Task - Determine how many of the lines below include "coordinates", then respond with that number and no other text.

════════════════════

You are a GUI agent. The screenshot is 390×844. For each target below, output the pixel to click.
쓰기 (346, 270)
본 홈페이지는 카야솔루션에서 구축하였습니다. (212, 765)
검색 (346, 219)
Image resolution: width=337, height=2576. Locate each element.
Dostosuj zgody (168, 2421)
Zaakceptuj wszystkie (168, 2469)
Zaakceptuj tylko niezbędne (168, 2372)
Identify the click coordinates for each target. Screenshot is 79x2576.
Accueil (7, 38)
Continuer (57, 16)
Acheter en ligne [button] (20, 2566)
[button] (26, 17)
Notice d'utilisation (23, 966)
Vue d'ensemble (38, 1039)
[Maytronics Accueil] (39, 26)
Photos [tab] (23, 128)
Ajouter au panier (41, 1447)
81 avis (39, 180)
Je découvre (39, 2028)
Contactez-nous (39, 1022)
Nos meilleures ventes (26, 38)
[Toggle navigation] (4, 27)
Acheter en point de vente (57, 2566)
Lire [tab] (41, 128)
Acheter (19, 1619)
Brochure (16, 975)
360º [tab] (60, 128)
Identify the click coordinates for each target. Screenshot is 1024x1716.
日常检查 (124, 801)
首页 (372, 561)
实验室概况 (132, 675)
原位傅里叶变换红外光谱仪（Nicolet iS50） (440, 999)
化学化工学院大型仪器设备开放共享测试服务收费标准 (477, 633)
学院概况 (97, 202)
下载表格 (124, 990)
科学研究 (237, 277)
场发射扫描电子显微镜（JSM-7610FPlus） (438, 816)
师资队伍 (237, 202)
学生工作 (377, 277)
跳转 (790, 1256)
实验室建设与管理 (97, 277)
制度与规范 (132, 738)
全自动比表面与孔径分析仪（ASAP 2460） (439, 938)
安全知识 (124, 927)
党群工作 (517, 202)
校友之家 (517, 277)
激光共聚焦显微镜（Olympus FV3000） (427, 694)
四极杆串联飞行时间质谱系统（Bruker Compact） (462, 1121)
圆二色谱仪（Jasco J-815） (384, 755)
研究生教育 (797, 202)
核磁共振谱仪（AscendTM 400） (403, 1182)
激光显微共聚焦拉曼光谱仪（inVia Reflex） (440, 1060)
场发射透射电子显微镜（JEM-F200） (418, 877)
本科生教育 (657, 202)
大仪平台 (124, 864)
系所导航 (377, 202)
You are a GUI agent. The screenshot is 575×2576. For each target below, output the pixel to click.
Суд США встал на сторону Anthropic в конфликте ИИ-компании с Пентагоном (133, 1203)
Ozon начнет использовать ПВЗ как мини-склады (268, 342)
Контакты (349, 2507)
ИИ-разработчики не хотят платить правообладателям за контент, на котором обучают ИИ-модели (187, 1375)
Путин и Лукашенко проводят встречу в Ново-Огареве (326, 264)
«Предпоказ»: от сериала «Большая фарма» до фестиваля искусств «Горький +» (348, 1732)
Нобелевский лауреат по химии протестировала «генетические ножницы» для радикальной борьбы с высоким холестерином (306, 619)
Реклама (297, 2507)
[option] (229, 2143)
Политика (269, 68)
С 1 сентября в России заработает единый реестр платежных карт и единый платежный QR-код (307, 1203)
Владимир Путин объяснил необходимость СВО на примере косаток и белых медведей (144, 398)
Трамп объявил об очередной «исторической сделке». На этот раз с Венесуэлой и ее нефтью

════════════════════

Final answer - 2